The decision was reached after “an exhaustive” review of the financial situation that led the charter school’s board to conclude that reopening next year, as a former director and the board had previously told parents would happen, is not “a viable option.”
The decision marked a sharp turnaround from early in the decade, when the all-girl school became a symbol of the charter school movement. Girls, in their iconic green blazers, filled the halls of the state Capitol to lobby lawmakers.
In 2012, Gov. Nathan Deal used the school in his argument for passage of a constitutional amendment for charter schools, writing in The Atlanta Journal-Constitution that it was “a great example” of superior performance relative to traditional public schools.
Voters were convinced, and that November they changed the constitution to create the State Charter Schools Commission.

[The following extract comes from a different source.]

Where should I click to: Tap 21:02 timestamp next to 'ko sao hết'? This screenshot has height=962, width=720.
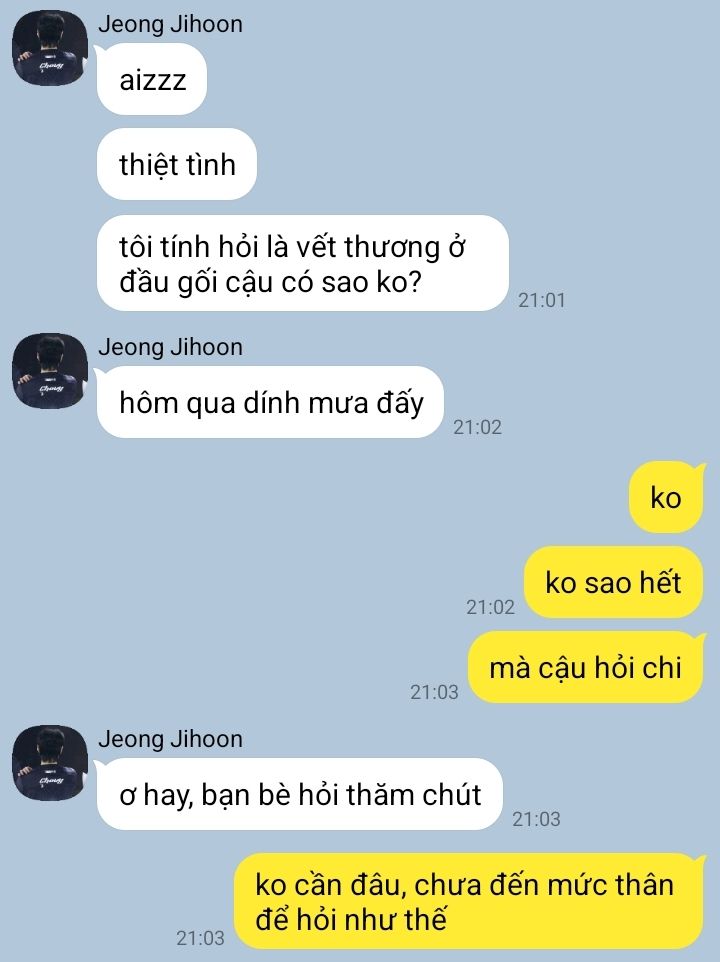(490, 607)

For a time, the future looked bright, as Ivy Prep expanded to DeKalb County, opening a second campus. Then, last year, the AJC revealed problems at the Gwinnett campus, where the academics were slipping, enrollment was plummeting and costs were outpacing revenue.
The Ivy Prep leader, Alisha Thomas Cromartie, who'd been a charter school supporter when she'd served in the state House of Representatives (her surname then was Morgan), said she could save the school. She then negotiated with the charter commission for renewal of the charters for both campuses in a deal that included a one-year closure of Gwinnett while she looked for a less expensive building.

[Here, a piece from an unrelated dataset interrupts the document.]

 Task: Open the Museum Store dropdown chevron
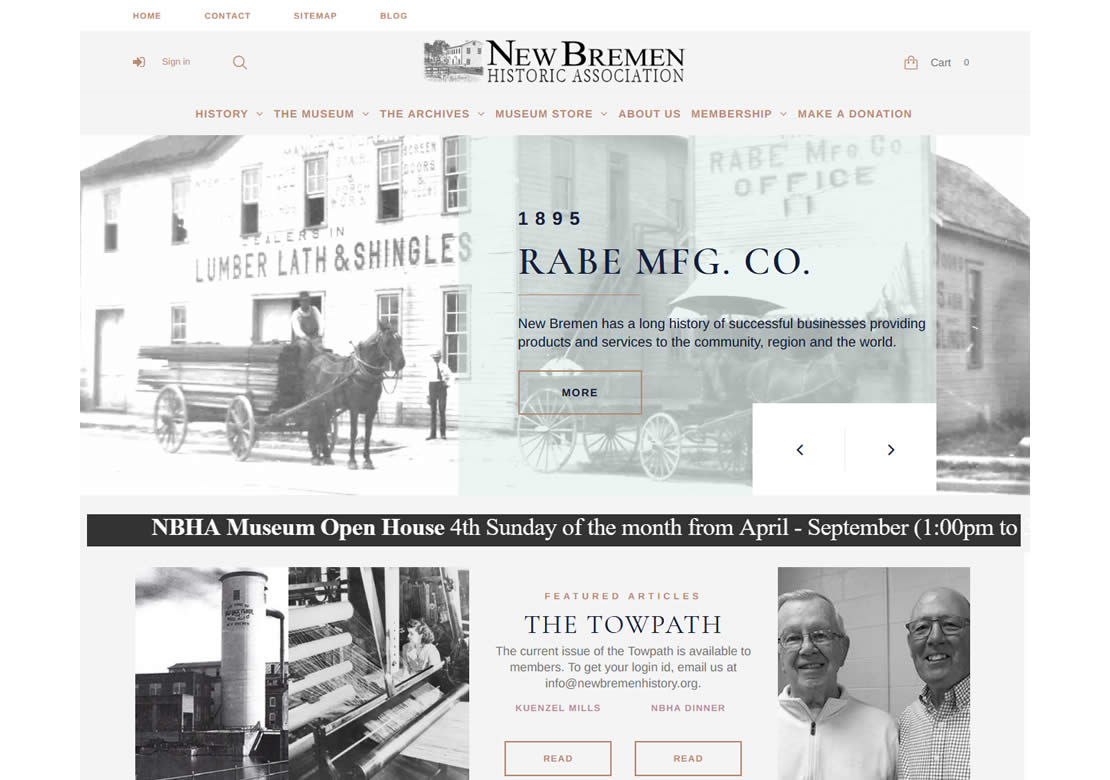[604, 114]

She told parents it was temporary, but she subsequently resigned, without giving a clear reason. Parents were in limbo until this week's announcement.
The school’s founder, Nina Gilbert, is troubled by what’s happened, calling it “educational malpractice.” She said parents were not included in the decision. She said she’s seeking records from the state and filing complaints and is “committed to making this right for the 1,100 (and counting) students” whom she said the board had “abandoned.”
School board chairman Jason Allen did not immediately respond to a query from the AJC, but Stephen Alford, a spokesman for the school, did. Alford said parents were informed of the board’s decision Wednesday, more than a month after the board’s vote. He said about 200 students were enrolled at the campus last school year and only 22 families had planned to return.
Ivy Prep will continue to operate its campus in Kirkwood, Alford said, and he included this statement from Allen:
“We certainly prefer to have a Gwinnett campus; however, we have to make responsible decisions and honor our commitment to all of our students, parents, employees and taxpayers. ... While this is a very difficult decision, it is necessary.”